(Records contained in a dataset)
Start of Block

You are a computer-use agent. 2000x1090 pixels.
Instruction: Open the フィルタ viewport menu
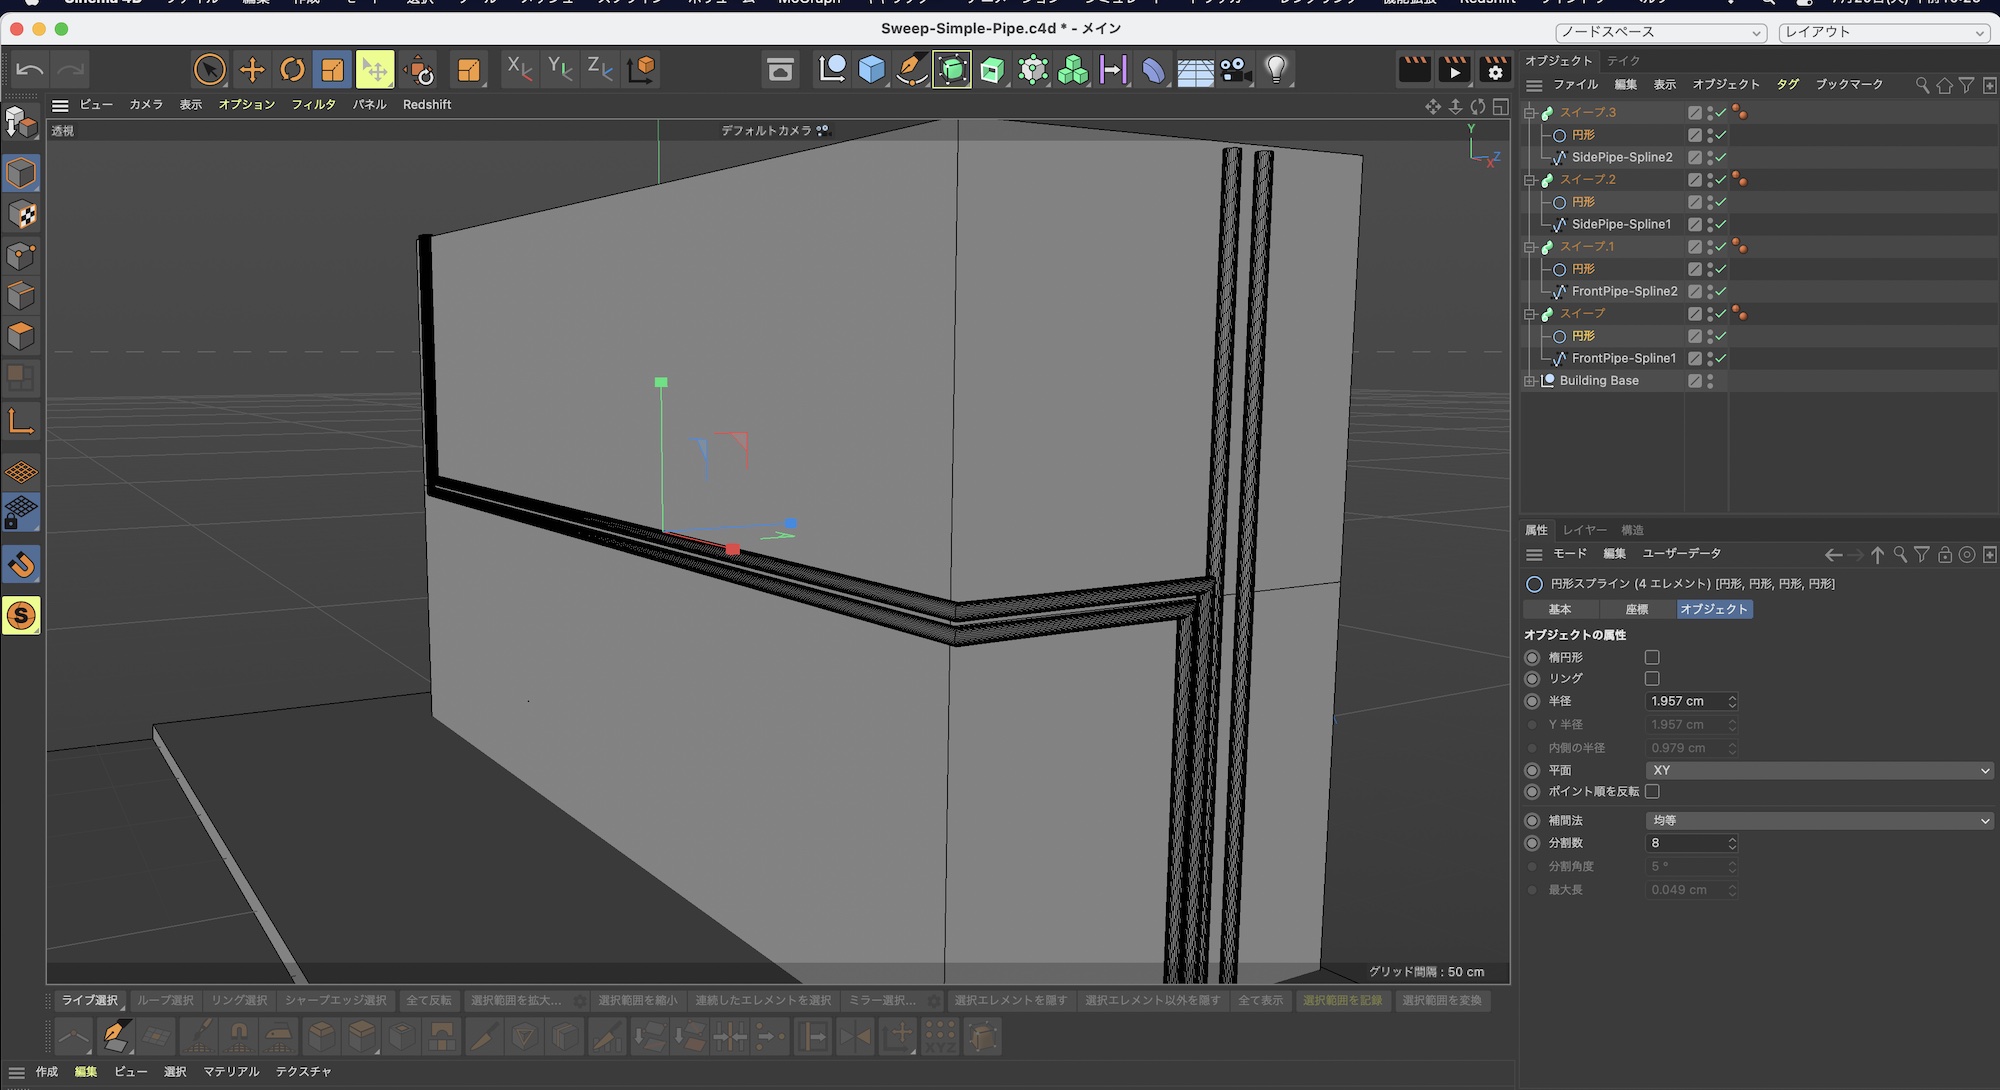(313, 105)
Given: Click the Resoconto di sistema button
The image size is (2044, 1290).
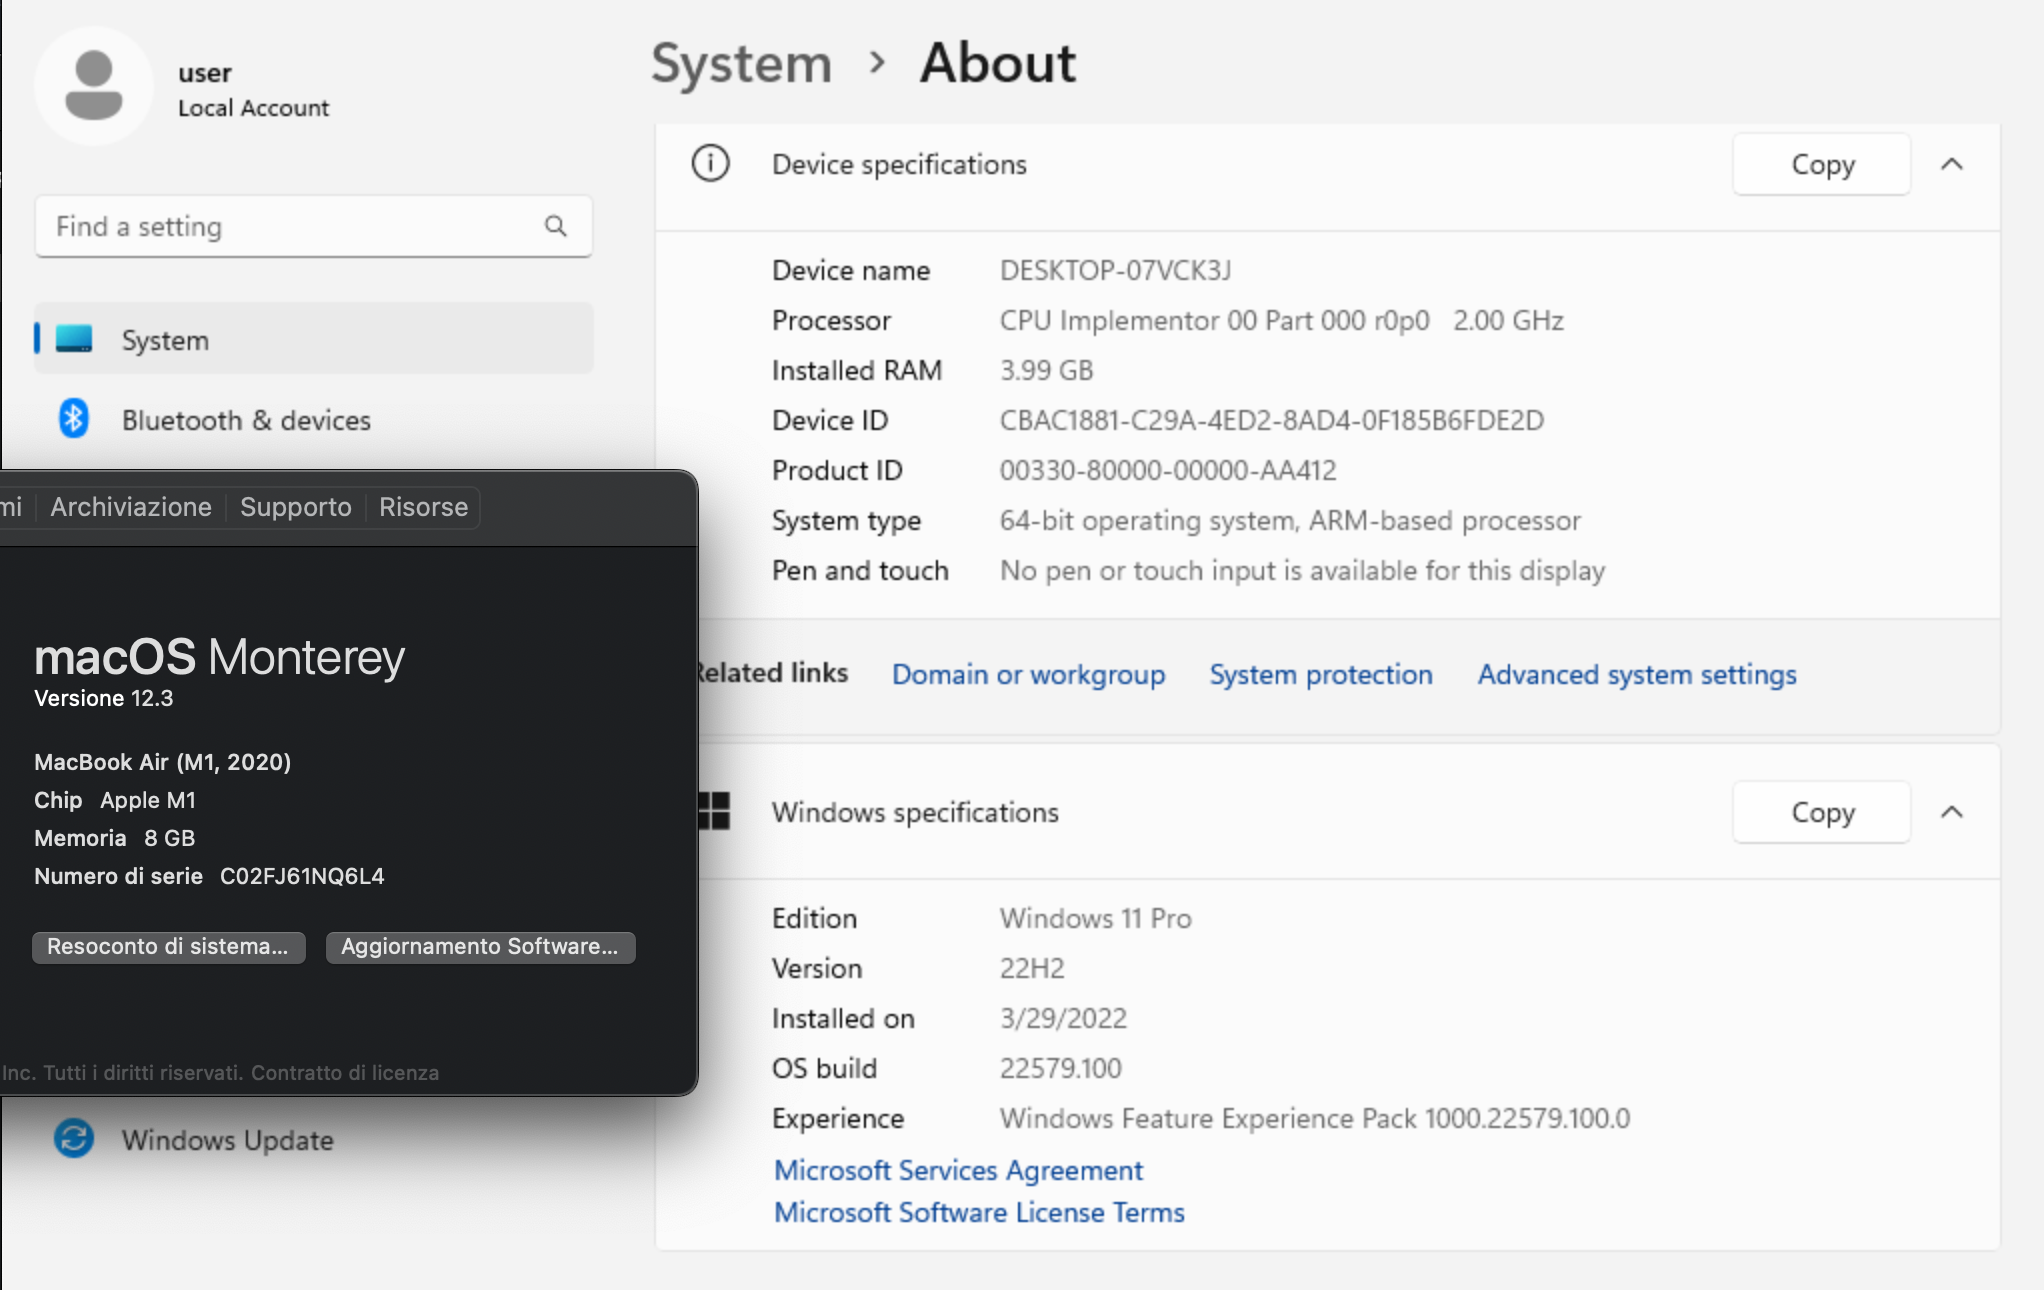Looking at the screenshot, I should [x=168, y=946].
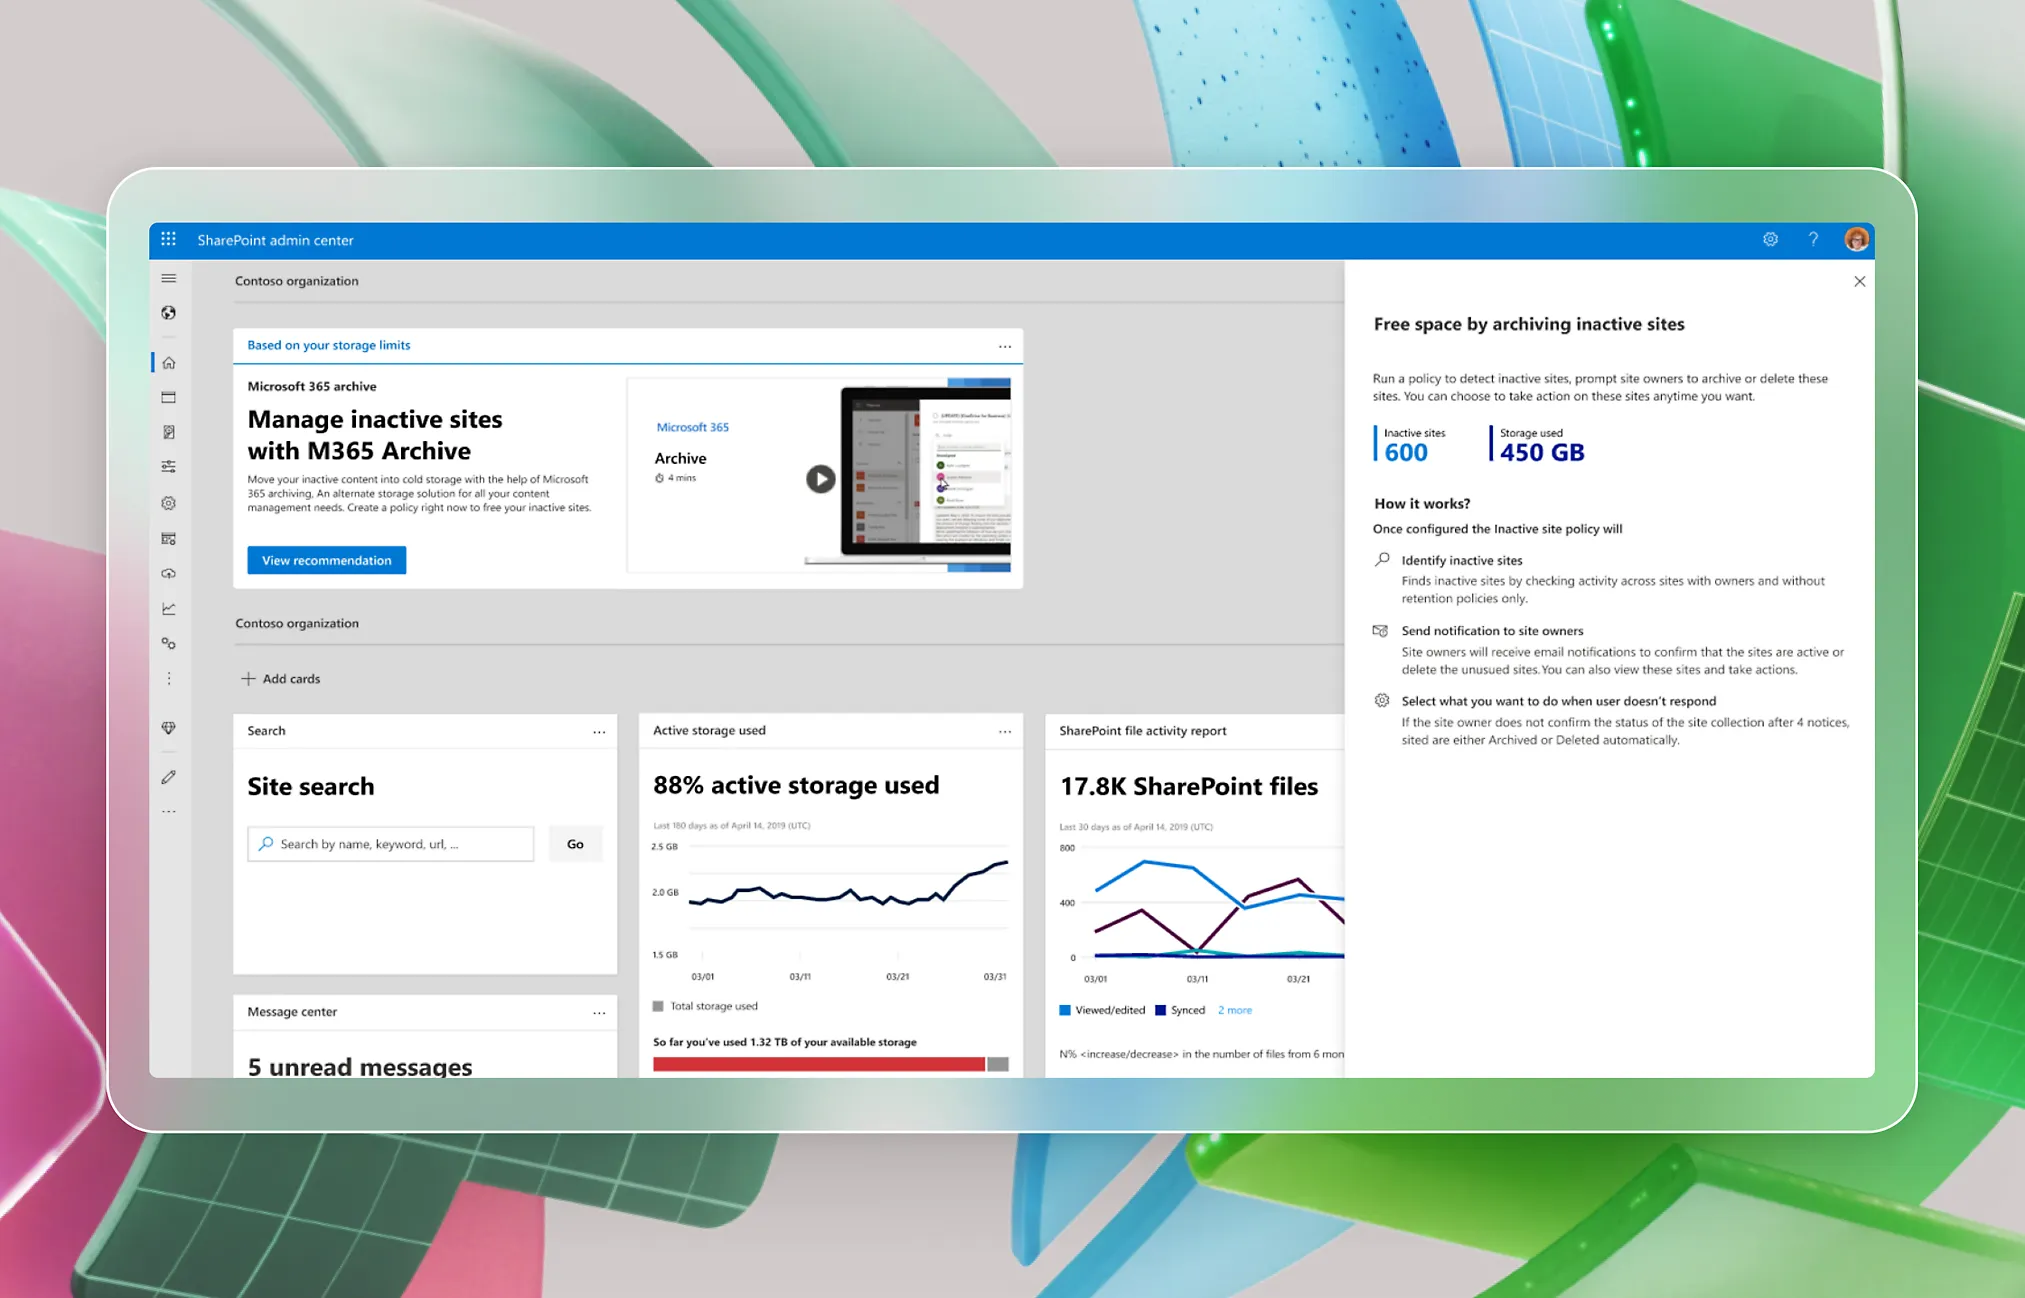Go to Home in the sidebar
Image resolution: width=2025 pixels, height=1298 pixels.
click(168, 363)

End of Block

Your goal:
Each entry above has to be set down again verbatim, except for its pictures.

Solution below:
You are a computer-use agent. 2000x1090 pixels.
Instruction: Open the フィルタ viewport menu
(313, 105)
Given: Click the Resoconto di sistema button
The image size is (2044, 1290).
Looking at the screenshot, I should [x=168, y=946].
Go to Home in the sidebar
Image resolution: width=2025 pixels, height=1298 pixels.
click(168, 363)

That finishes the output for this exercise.